Here's how we built the pipeline.
The Four-Tool Stack
Each tool does one thing well. We don't try to make one model do everything.
Midjourney handles stills. Brand imagery, product shots, key visuals. The model's spatial reasoning and understanding of brand aesthetics is still unmatched for static images. We use reference images when a client has established visual language.
Kling 1.6 handles video-from-image. We generate a strong Midjourney frame and animate it in Kling. This gives precise control over the first frame — critical for product work where consistency matters. Kling's physics simulation has improved enough that liquid, fabric, and particle effects now hold up at delivery quality.
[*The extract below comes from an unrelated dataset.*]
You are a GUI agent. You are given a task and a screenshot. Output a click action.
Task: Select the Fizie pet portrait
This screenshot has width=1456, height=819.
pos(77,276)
Higgsfield Cinema handles narrative video. When we need something that feels shot rather than animated, Higgsfield is the right tool. Documentary feel, news-style footage, establishing shots.
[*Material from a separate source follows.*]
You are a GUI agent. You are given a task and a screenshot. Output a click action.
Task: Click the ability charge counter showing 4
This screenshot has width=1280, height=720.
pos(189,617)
ElevenLabs handles audio. We're not scoring original music on every brief. For corporate and social content, ElevenLabs generates VO that matches the visual tone, mixed with licensed music beds.
The Prompt Stack Document
We maintain a living document of prompts that have delivered at client level. Not abstract descriptions — specific, versioned, annotated prompts that work.
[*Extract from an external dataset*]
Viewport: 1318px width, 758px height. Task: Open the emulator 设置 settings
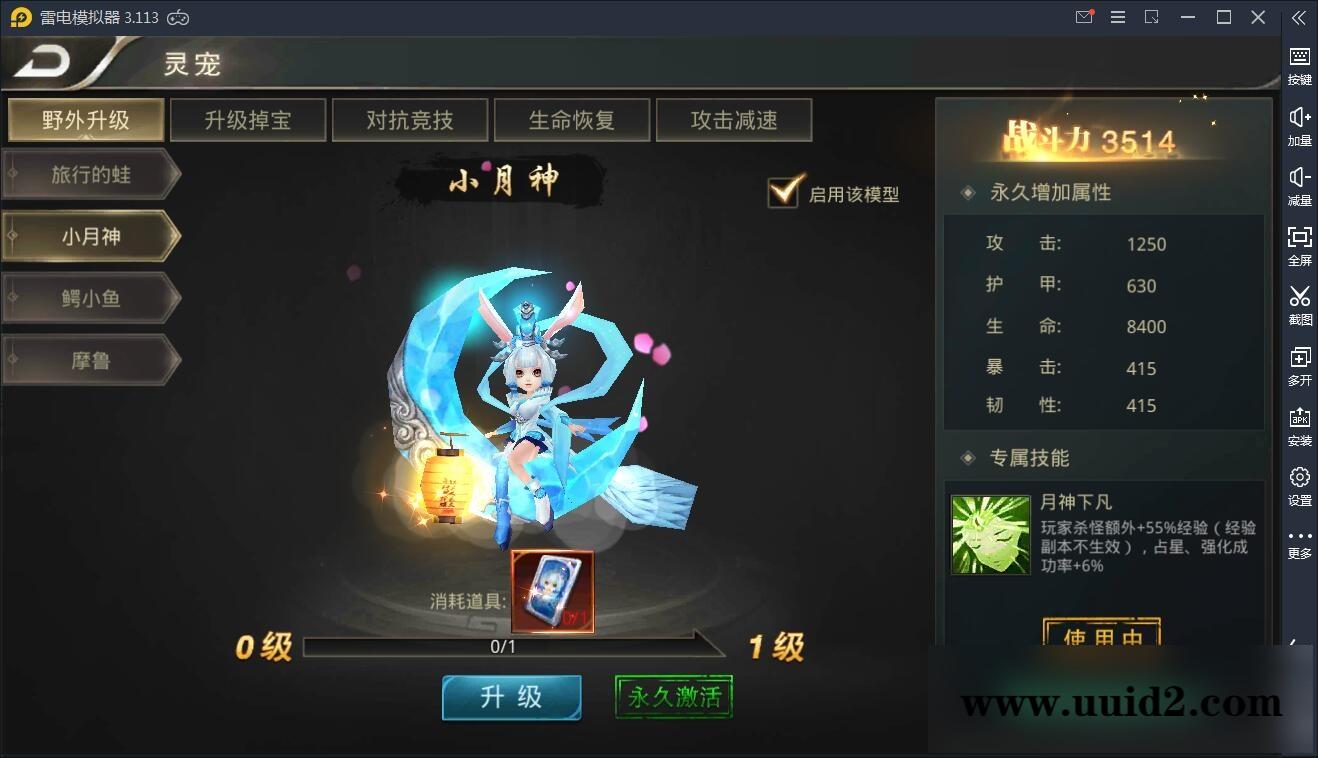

Structure for each saved prompt:
Tool: Midjourney v6.1
Prompt: Industrial port at golden hour, shipping containers stacked,
crane in background, moody sky, editorial photography style,
wide angle, sharp foreground --ar 16:9 --style raw
Reference: /refs/port-series-01.jpg
Rating: 4/5
Used for: MendisOne Shipping Campaign Q1 2026
Date: 2026-02-14
After six months, we have 340 prompts in the stack. When a new brief comes in, we search by category before writing anything new. Most briefs have a match or near-match at 80%+ quality.
QA Before Delivery
AI-generated content fails in specific ways. Our checklist before client review:
- Temporal consistency: does the footage drift mid-clip? Common in Kling on durations over 4 seconds
- Edge artifacts: soft halos around subjects in composited shots
- Text in frame: any generated text reads correctly — models still hallucinate text
- Colour accuracy: Midjourney's colour interpretation vs. client brand guide
- Audio sync: ElevenLabs VO timing against video cuts
We reject roughly 20% of generations at QA and regenerate. That cost is baked into project estimates.
What the Client Sees
We don't explain the pipeline in proposals. Clients brief us on the outcome. If the outcome delivers — and it does — the method is our business.
We've had clients ask to license images we generated because they wanted them for print. That's the right result.